Canalblog
Editer l'article Suivre ce blog Administration + Créer mon blog
Publicité
grâce à vous deux Richard et Gisou (incomplet, en cours d'écriture )
14 mars 2010

Robert mercredi 14 janvier 1976 première fois

Robert mercredi 14 janvier 1976 première fois



Dimanche, Richard m’a annoncé qu’il m’a pris un rendez-vous chez un pédo psychiatre réputé sur Marseille à l’hôpital Sainte Marguerite.

- Tu dois y être à quinze heures donc nous partirons de suite après le repas. Mercredi à treize heures, je te veux dans mon bureau.

Il va sans dire qu’à l’heure dite, je suis planqué à l’opposé total de son bureau. Je ne veux pas y aller à son putain de rendez-vous.

C’est Gâche qui met la main sur moi dans l’atelier de chaudronnerie où le prof assez surpris m’a accepté.



Dans la 4L, je monte à l’arrière et me roule en boule sur le siège sans mettre la ceinture.

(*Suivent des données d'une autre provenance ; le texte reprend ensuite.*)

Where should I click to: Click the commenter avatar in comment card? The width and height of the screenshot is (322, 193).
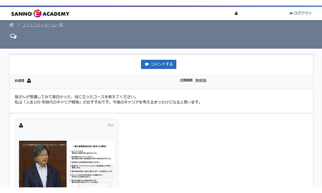point(21,126)
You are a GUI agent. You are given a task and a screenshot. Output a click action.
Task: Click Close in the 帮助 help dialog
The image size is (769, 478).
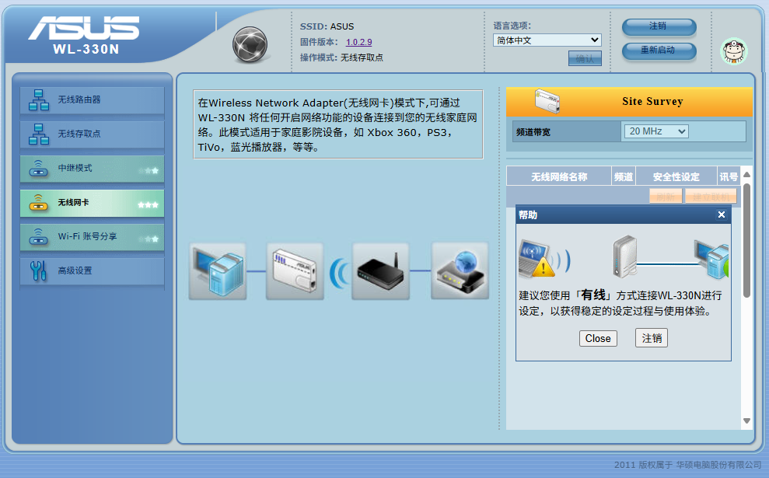click(x=597, y=338)
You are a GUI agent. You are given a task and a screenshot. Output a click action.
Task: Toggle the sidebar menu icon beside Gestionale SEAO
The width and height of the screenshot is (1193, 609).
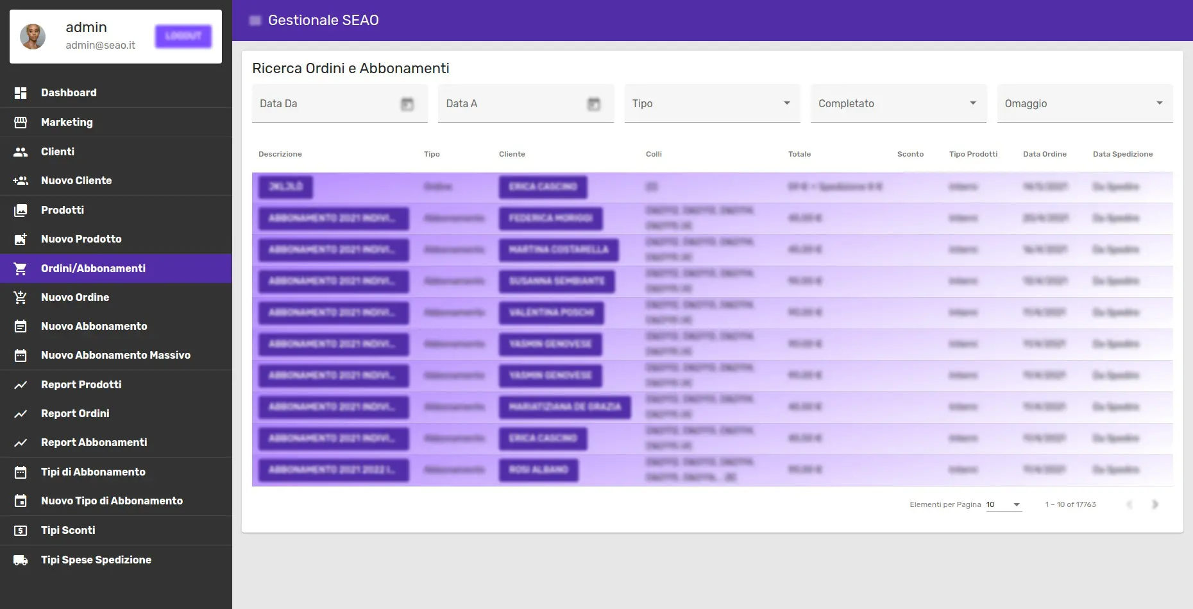point(255,21)
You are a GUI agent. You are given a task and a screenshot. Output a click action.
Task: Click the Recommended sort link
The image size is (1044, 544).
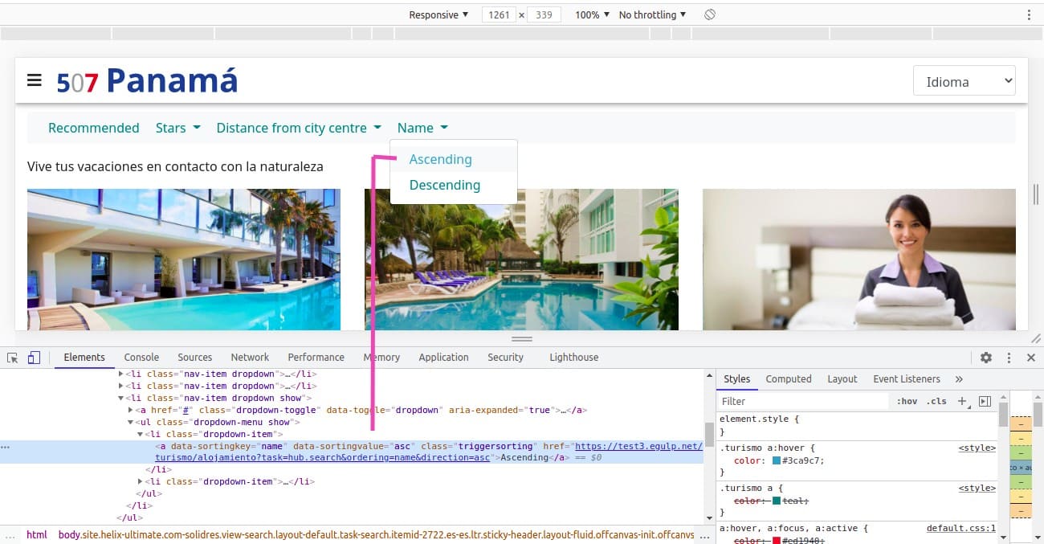[93, 128]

Il finit par s’arrêter sur le bord de la route.

Sorti sans douceur de l’habitacle et debout contre la voiture, je me fais secouer comme un prunier.

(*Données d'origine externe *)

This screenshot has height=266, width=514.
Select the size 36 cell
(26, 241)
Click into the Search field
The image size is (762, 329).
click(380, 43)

- Mais bordel, tu ne te rends pas compte que c’est pour ton avenir que je fais ça. Tes cauchemars, ta violence et certaines de tes réactions sont la preuve que tu dois te soigner pour guérir tes blessures. Car si physiquement tu vas bien, là-dedans. Il me toque sur le sommet du crâne comme s'il toquait à une porte. J’ai envie de lui dire :”Entrez !”. Et d’un autre côté, je ne suis pas d’humeur à plaisanter et encore moins à laisser qui que ce soit entrer dans mon cerveau. Il n’y a rien de régler. Alors si tu veux pouvoir devenir un jour officier et encore plus pilote, tu vas faire l’effort de te conduire en homme. 

Si je regardais mes pieds jusqu’à présent, là je lève mon regard vers lui. 

- Tiens, je croyais que je n’étais qu’un petit garçon ? 

Il soupire.

- Viens t’asseoir à l’avant. Il ferme la portière arrière et sans douceur me force à m’asseoir sur le siège passager où je m’affale plus que je ne m’y assieds. Attache-toi ! Dois-je le faire moi-même ?

Je souffle puis soupire à mon tour. Je clipse ma ceinture mais je garde mon regard fixe devant moi, les mâchoires serrées.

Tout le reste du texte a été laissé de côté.